# Work to complete
Print every line of the listing exactly, please.
(Provided data begins)
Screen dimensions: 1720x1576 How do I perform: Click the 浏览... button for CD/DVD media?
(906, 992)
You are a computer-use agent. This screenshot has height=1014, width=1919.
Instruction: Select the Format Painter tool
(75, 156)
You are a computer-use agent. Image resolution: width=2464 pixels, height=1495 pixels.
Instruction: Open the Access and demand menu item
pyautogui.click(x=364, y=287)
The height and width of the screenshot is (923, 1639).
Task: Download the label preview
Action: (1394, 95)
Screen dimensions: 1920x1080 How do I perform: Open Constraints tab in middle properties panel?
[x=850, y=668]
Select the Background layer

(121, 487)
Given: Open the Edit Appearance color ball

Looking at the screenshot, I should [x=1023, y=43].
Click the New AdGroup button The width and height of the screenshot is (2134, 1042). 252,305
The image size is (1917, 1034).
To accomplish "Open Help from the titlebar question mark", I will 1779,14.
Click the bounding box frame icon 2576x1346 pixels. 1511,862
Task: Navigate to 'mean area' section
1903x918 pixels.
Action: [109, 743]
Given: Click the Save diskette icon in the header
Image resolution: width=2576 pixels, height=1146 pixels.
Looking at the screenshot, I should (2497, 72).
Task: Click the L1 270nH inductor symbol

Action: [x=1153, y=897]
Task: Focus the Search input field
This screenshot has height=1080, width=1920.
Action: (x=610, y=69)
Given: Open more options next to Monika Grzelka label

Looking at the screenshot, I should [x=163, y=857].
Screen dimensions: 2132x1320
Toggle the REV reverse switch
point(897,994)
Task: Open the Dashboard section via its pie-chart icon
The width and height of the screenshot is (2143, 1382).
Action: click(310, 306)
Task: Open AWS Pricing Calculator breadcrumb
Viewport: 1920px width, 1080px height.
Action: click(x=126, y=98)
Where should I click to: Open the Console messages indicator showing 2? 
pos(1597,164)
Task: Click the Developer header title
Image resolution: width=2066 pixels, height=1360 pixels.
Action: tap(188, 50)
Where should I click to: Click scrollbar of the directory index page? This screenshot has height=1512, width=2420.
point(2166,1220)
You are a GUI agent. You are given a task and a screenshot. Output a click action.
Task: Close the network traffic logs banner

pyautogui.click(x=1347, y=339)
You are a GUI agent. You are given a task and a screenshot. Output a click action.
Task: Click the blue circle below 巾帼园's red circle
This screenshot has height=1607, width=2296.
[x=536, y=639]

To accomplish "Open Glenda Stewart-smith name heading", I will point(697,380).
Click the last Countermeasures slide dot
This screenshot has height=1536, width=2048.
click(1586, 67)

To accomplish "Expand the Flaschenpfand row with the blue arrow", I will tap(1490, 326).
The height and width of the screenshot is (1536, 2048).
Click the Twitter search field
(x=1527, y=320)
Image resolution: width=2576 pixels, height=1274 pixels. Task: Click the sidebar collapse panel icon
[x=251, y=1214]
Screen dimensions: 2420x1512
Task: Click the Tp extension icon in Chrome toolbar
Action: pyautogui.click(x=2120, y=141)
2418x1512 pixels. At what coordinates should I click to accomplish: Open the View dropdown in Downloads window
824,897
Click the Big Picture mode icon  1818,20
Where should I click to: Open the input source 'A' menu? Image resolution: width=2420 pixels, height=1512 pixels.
(Provided data ends)
# Result of this exercise
Screen dimensions: 1720x1576 How do I perform: Click the 浏览... button for CD/DVD media?
(906, 992)
You are a computer-use agent. This screenshot has height=1014, width=1919.
Instruction: Select the Format Painter tool
(75, 156)
You are a computer-use agent. Image resolution: width=2464 pixels, height=1495 pixels.
Instruction: Open the Access and demand menu item
pyautogui.click(x=364, y=287)
The height and width of the screenshot is (923, 1639).
Task: Download the label preview
Action: (1394, 95)
Screen dimensions: 1920x1080 How do I perform: Open Constraints tab in middle properties panel?
[x=850, y=668]
Select the Background layer

(121, 487)
Given: Open the Edit Appearance color ball

Looking at the screenshot, I should [x=1023, y=43].
Click the New AdGroup button The width and height of the screenshot is (2134, 1042). 252,305
The image size is (1917, 1034).
To accomplish "Open Help from the titlebar question mark", I will 1779,14.
Click the bounding box frame icon 2576x1346 pixels. 1511,862
Task: Navigate to 'mean area' section
1903x918 pixels.
Action: [109, 743]
Given: Click the Save diskette icon in the header
Image resolution: width=2576 pixels, height=1146 pixels.
Looking at the screenshot, I should (2497, 72).
Task: Click the L1 270nH inductor symbol

Action: [x=1153, y=897]
Task: Focus the Search input field
This screenshot has height=1080, width=1920.
Action: (x=610, y=69)
Given: Open more options next to Monika Grzelka label

Looking at the screenshot, I should [x=163, y=857].
Screen dimensions: 2132x1320
Toggle the REV reverse switch
point(897,994)
Task: Open the Dashboard section via its pie-chart icon
The width and height of the screenshot is (2143, 1382).
Action: click(310, 306)
Task: Open AWS Pricing Calculator breadcrumb
Viewport: 1920px width, 1080px height.
Action: click(x=126, y=98)
Where should I click to: Open the Console messages indicator showing 2? 
pos(1597,164)
Task: Click the Developer header title
Image resolution: width=2066 pixels, height=1360 pixels.
Action: tap(188, 50)
Where should I click to: Click scrollbar of the directory index page? This screenshot has height=1512, width=2420.
point(2166,1220)
You are a GUI agent. You are given a task and a screenshot. Output a click action.
Task: Close the network traffic logs banner

pyautogui.click(x=1347, y=339)
You are a GUI agent. You are given a task and a screenshot. Output a click action.
Task: Click the blue circle below 巾帼园's red circle
This screenshot has height=1607, width=2296.
[x=536, y=639]

To accomplish "Open Glenda Stewart-smith name heading", I will point(697,380).
Click the last Countermeasures slide dot
This screenshot has height=1536, width=2048.
click(1586, 67)

To accomplish "Expand the Flaschenpfand row with the blue arrow", I will tap(1490, 326).
The height and width of the screenshot is (1536, 2048).
Click the Twitter search field
(x=1527, y=320)
Image resolution: width=2576 pixels, height=1274 pixels. Task: Click the sidebar collapse panel icon
[x=251, y=1214]
Screen dimensions: 2420x1512
Task: Click the Tp extension icon in Chrome toolbar
Action: pyautogui.click(x=2120, y=141)
2418x1512 pixels. At what coordinates should I click to accomplish: Open the View dropdown in Downloads window
824,897
Click the Big Picture mode icon  1818,20
Where should I click to: Open the input source 'A' menu? Image resolution: width=2420 pixels, height=1512 pixels.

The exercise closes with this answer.